Elle avait baissé le ton, en partie pour pas que les enfants entendent et s’inquiètent (elle savait que Pete s’inquiétait déjà), mais surtout pour apaiser la tension. Elle comprenait ce que ressentait Tom et elle était de tout cœur avec lui. C’était dur d’avoir peur ; et c’était pire de se sentir humilié parce qu’on ne pouvait plus subvenir aux besoins de sa famille, ce que Tom considérait comme sa responsabilité première. C’était pas vraiment « humiliation » le terme exact. Ce qu’il éprouvait, c’était de la honte. Durant les dix ans qu’il avait passés chez Lakefront Immobilier, il avait systématiquement été un de leurs meilleurs agents et la photo de son visage souriant avait souvent accueilli les clients à l’entrée. La paye que Linda ramenait en tant qu’enseignante faisait que rajouter du beurre dans les épinards. Et puis, à l’automne 2008, l’économie s’était effondrée et les Saubers étaient devenus une famille à un seul salaire.
Et c’était pas comme si Tom avait été licencié en attendant d’être réembauché lorsque les choses s’amélioreraient ; à présent, Lakefront Immobilier n’était plus qu’un local vide avec des graffitis sur les murs et une pancarte À VENDRE OU À LOUER en façade. Les frères Reardon, qui avaient reçu l’entreprise de leur père en héritage (et leur père du sien), avaient fait de gros placements en actions et pratiquement tout perdu quand le marché avait coulé. Que Todd Paine, le meilleur ami de Tom, soit embarqué dans le même bateau n’était qu’une piètre consolation pour Linda. Pour elle, Todd était un benêt.

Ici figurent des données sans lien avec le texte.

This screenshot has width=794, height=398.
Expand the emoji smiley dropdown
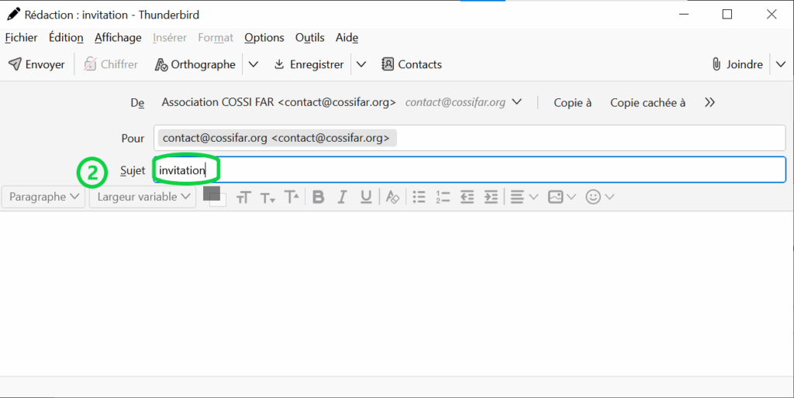pyautogui.click(x=599, y=197)
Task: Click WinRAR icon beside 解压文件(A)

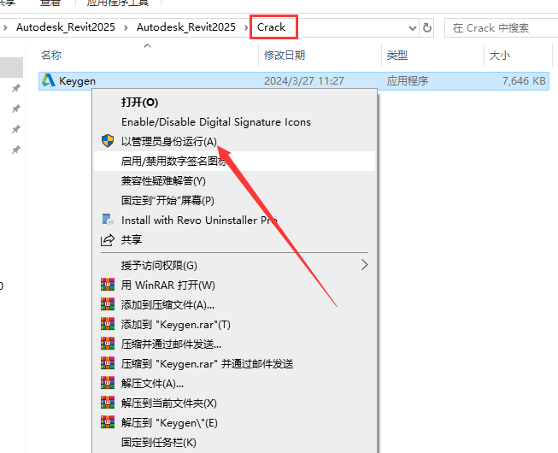Action: 108,383
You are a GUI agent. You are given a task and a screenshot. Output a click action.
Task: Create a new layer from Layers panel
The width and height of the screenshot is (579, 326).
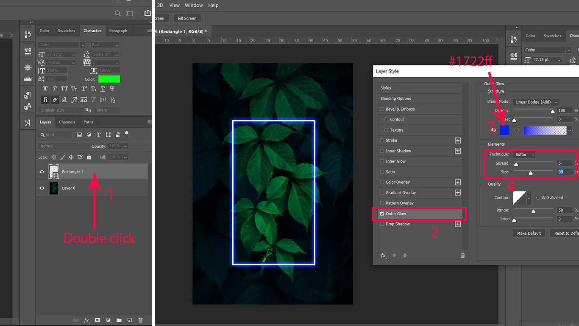click(x=130, y=320)
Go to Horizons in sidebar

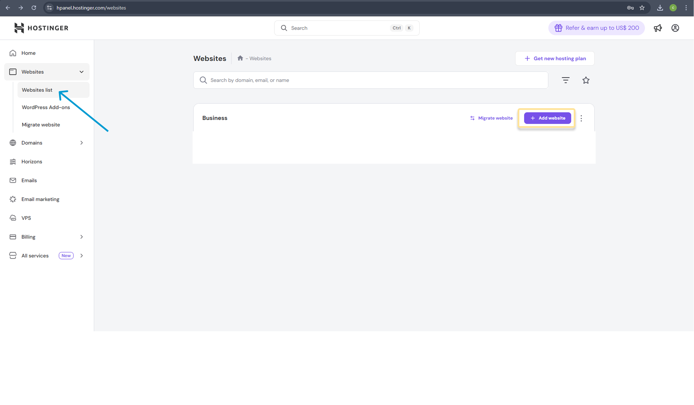pyautogui.click(x=32, y=161)
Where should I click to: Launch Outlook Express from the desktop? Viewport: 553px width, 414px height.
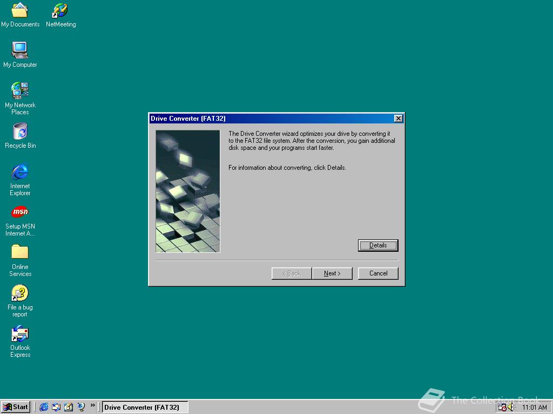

« Tu as regardé la météo ? Moi, oui. Il va faire froid. Le brouillard va monter du lac très tôt, avec peut-être même de la bruine verglaçante. De la bruine verglaçante, Tom.
— Tant mieux. J’espère bien. Ça réduira le nombre de candidats et augmentera mes chances. » Il la prit par les avant-bras, mais doucement. Il ne la secoua pas, ne cria pas. Ça, ça viendrait plus tard. « Il faut que je trouve quelque chose, Lin, il le faut, et la foire à l’emploi est ma meilleure chance ce printemps. J’ai frappé à toutes les portes…
— Je sais…
— Et il n’y a rien. Que dalle. Si, quelques boulots sur les quais et un petit chantier au centre commercial à côté de l’aéroport, mais tu me vois faire ce genre de boulot ? J’ai quinze kilos et vingt ans de trop. Je pourrais trouver un petit boulot en ville cet été — dans la vente, peut-être — si les choses s’améliorent un peu… mais ce genre de boulot, ça paye pas et c’est généralement temporaire. Alors Tom et moi on va y aller à minuit, et on va faire la queue jusqu’à ce que les portes s’ouvrent demain matin, et je te promets de rentrer avec un vrai travail qui rapporte de l’argent.
— Et un virus que tu pourras nous refiler à tous. Comme ça on aura qu’à économiser sur les courses pour se payer le docteur. »
C’est à ce moment qu’il s’énerva vraiment contre elle.
« J’aimerais un peu de soutien, là.
— Tom, pour l’amour du ciel, j’essa…
— Peut-être même un bravo. “Je te félicite, Tom, de faire preuve d’autant d’initiative. On est contents, Tom, de voir que tu te plies en quatre pour la famille.” Ce genre de trucs. Si c’est pas trop demander.
— Tout ce que je dis… »
La porte de la cuisine s’ouvrit et se referma avant qu’elle ait pu terminer. Il était sorti fumer une cigarette sur les marches de derrière. Cette fois-ci, lorsque Pete leva les yeux, ce fut de la détresse et de l’inquiétude qu’il lut sur le visage de Tina. Elle avait que huit ans après tout. Pete sourit et lui fit un clin d’œil. Tina lui rendit un sourire hésitant et retourna à ses aventures à Bikini Bottom, le royaume des profondeurs océaniques où les papas perdaient pas leur travail et levaient pas la voix et où on supprimait pas aux enfants leur argent de poche. Sauf s’ils faisaient des bêtises, bien entendu.